## [Stated task]
Quote the feedback on the gallery's brightness word for word and in full.

Thanks to everyone who took the trouble to comment. It seems that the
majority of the viewers consider most of the images to be too bright and/or
lacking in saturation:

"Oliver, you've shown a stack of interesting detail and content. I enjoyed
the browse. On my (calibrated) monitor the entire gallery appears overly
bright. I'd guess like about approaching a stop too bright as shown? It will
be interesting to see if others have the same impression.
Cheers
Hoppy"

"This is also the case on my MacBook Pro's glossy screen.
Adam"

"Gee, they look saturated and rich here. No blowouts anywhere. 23-inch
Cinema Apple -- calibrated well enough to print color accurately. Mac vs PC
gamma? Lovely vacation pictures. Thanks for showing.
Ric Carter"

"My screen is set to 2.2 Gamma even though it is hooked up to a PC. It's
calibrated though. Anyway, no blown outs. Nice and smooth.

## [Excerpted records]
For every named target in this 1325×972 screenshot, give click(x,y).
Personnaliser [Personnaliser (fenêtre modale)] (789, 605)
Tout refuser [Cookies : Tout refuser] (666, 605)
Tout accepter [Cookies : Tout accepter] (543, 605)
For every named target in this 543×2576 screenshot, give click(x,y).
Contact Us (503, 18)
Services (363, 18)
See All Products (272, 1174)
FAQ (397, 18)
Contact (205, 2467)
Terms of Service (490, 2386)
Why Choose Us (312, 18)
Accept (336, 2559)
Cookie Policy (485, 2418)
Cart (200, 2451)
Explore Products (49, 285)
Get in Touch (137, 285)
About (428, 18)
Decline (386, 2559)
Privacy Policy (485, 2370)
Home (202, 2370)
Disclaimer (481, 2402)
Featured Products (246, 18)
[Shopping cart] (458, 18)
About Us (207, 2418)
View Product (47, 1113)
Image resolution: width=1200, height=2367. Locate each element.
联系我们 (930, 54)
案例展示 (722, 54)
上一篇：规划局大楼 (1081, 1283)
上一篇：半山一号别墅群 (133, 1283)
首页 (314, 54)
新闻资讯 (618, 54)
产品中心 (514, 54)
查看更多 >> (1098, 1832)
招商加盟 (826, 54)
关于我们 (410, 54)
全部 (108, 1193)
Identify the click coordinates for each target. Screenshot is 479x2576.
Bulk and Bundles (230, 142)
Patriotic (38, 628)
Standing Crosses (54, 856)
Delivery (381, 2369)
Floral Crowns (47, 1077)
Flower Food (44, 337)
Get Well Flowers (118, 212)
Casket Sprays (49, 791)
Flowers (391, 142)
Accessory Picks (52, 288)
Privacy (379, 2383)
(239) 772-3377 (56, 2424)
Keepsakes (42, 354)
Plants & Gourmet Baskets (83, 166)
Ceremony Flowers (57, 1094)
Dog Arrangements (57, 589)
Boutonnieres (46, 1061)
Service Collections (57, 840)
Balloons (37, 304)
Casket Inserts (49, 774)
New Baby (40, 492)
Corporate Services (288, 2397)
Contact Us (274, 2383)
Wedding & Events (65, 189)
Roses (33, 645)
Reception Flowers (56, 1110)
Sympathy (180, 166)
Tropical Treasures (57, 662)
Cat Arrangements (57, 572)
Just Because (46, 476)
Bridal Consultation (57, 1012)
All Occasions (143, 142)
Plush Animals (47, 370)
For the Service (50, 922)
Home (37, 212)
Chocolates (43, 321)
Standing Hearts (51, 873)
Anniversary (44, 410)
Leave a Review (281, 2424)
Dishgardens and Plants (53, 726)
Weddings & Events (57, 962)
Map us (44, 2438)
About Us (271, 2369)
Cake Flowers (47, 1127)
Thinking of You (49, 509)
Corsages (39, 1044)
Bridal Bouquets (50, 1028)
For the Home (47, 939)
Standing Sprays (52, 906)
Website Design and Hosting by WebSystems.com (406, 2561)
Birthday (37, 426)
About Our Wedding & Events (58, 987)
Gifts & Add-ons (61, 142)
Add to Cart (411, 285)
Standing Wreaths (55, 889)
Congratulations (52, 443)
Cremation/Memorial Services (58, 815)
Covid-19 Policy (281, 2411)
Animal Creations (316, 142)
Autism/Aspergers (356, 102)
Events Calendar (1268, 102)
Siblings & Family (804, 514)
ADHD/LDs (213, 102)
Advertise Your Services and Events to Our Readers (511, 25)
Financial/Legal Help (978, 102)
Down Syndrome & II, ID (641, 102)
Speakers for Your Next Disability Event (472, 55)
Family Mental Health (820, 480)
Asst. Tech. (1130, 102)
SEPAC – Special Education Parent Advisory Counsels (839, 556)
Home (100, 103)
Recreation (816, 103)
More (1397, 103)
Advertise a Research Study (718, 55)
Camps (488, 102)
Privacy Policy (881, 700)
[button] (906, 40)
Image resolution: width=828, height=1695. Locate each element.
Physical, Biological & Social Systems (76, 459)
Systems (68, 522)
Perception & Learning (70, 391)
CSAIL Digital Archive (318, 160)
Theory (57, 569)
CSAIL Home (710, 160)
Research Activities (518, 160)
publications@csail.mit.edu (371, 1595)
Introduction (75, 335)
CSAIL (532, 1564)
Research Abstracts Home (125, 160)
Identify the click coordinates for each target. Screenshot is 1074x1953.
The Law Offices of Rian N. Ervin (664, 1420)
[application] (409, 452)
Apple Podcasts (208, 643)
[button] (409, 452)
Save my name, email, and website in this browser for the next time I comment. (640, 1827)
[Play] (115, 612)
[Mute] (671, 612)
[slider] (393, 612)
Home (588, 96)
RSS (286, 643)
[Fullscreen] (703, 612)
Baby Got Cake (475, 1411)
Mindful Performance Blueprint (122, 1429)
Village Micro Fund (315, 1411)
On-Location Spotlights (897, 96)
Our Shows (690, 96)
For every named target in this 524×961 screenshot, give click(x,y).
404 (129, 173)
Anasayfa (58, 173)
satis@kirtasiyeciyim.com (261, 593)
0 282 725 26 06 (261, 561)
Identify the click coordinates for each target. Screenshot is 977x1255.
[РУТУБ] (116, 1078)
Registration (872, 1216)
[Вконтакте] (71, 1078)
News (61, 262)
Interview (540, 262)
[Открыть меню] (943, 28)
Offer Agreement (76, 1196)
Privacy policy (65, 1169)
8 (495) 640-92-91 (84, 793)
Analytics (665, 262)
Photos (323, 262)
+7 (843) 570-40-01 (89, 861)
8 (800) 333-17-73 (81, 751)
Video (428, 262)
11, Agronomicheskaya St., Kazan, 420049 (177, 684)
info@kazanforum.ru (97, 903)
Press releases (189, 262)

## [Reply]
Thanks to everyone who took the trouble to comment. It seems that the
majority of the viewers consider most of the images to be too bright and/or
lacking in saturation:

"Oliver, you've shown a stack of interesting detail and content. I enjoyed
the browse. On my (calibrated) monitor the entire gallery appears overly
bright. I'd guess like about approaching a stop too bright as shown? It will
be interesting to see if others have the same impression.
Cheers
Hoppy"

"This is also the case on my MacBook Pro's glossy screen.
Adam"

"Gee, they look saturated and rich here. No blowouts anywhere. 23-inch
Cinema Apple -- calibrated well enough to print color accurately. Mac vs PC
gamma? Lovely vacation pictures. Thanks for showing.
Ric Carter"

"My screen is set to 2.2 Gamma even though it is hooked up to a PC. It's
calibrated though. Anyway, no blown outs. Nice and smooth.